Task directions -> Transcribe the line that contains "Click the helpdesk@stison.com" and every line after it to the end of the records, exactly and nothing else. Skip the pictures.

Records supplied ->
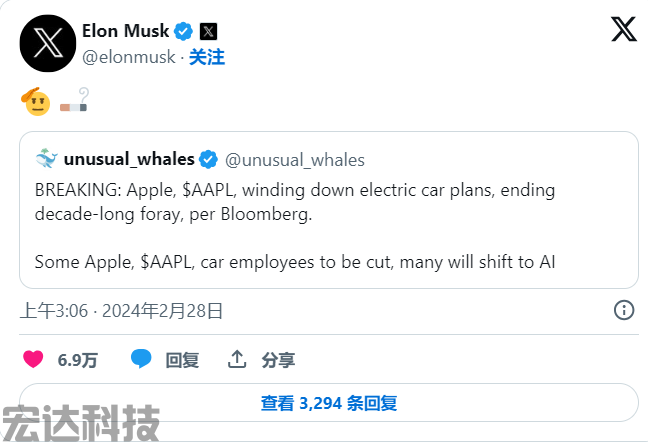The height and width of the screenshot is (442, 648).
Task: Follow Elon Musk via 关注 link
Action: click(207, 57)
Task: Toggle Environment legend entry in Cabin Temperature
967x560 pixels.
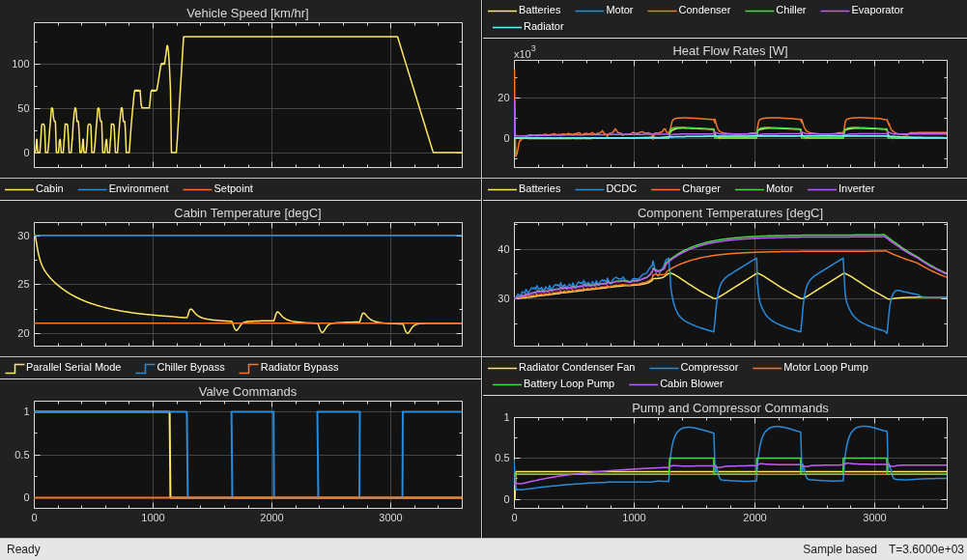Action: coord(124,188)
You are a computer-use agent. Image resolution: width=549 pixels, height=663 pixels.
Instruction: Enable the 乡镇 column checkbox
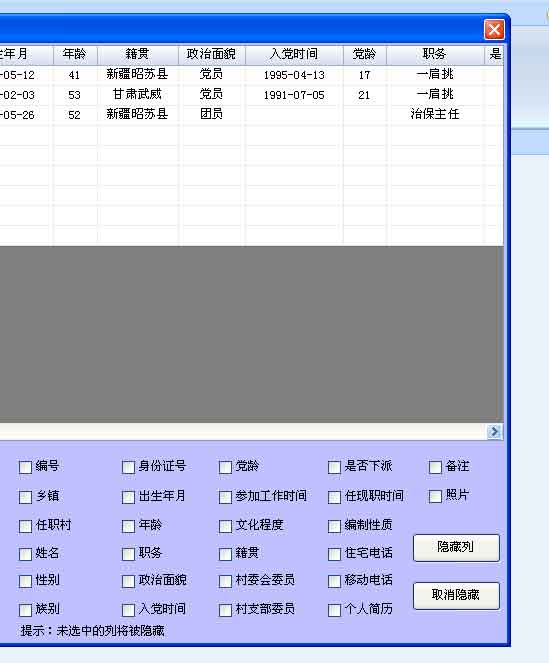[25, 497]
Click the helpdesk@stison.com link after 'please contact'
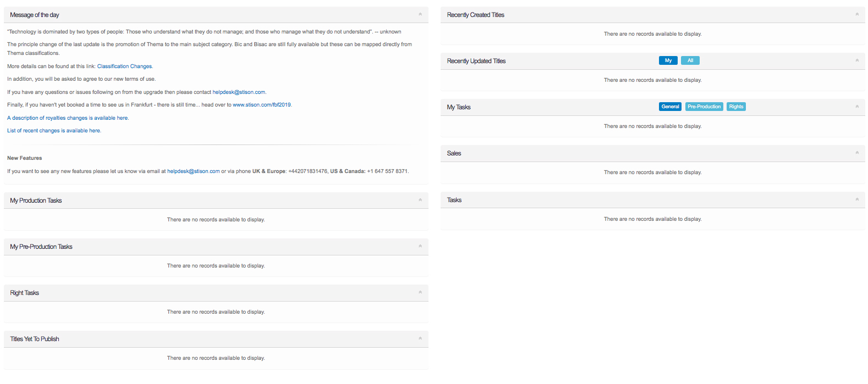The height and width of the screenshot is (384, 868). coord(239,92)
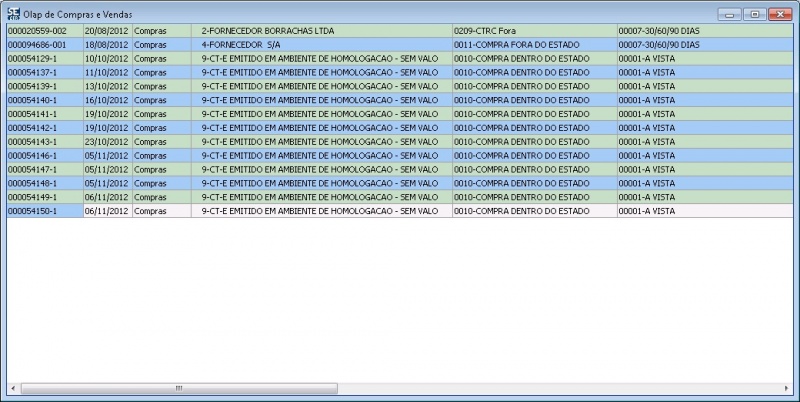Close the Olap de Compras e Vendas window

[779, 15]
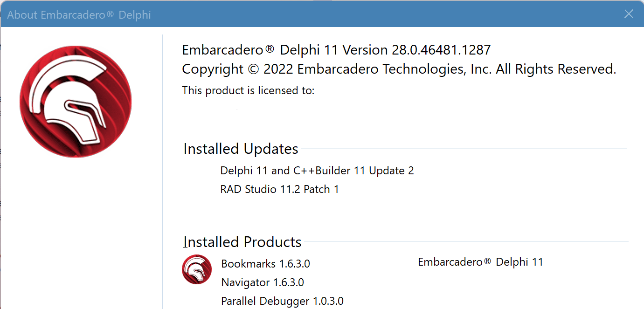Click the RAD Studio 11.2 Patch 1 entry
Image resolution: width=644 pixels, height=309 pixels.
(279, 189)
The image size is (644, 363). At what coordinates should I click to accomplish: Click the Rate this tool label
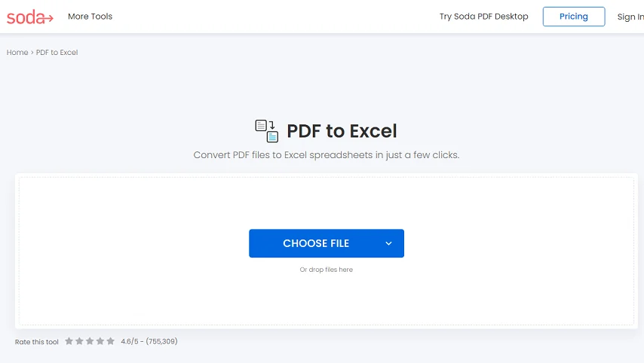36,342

Written answer ->
Click the helpdesk@stison.com link after 'please contact'
The height and width of the screenshot is (384, 868). coord(239,92)
Close the Olap de Compras e Vendas window

[779, 15]
Click the RAD Studio 11.2 Patch 1 entry
Image resolution: width=644 pixels, height=309 pixels.
(279, 189)
The image size is (644, 363). At what coordinates should I click to accomplish: Click the Rate this tool label
36,342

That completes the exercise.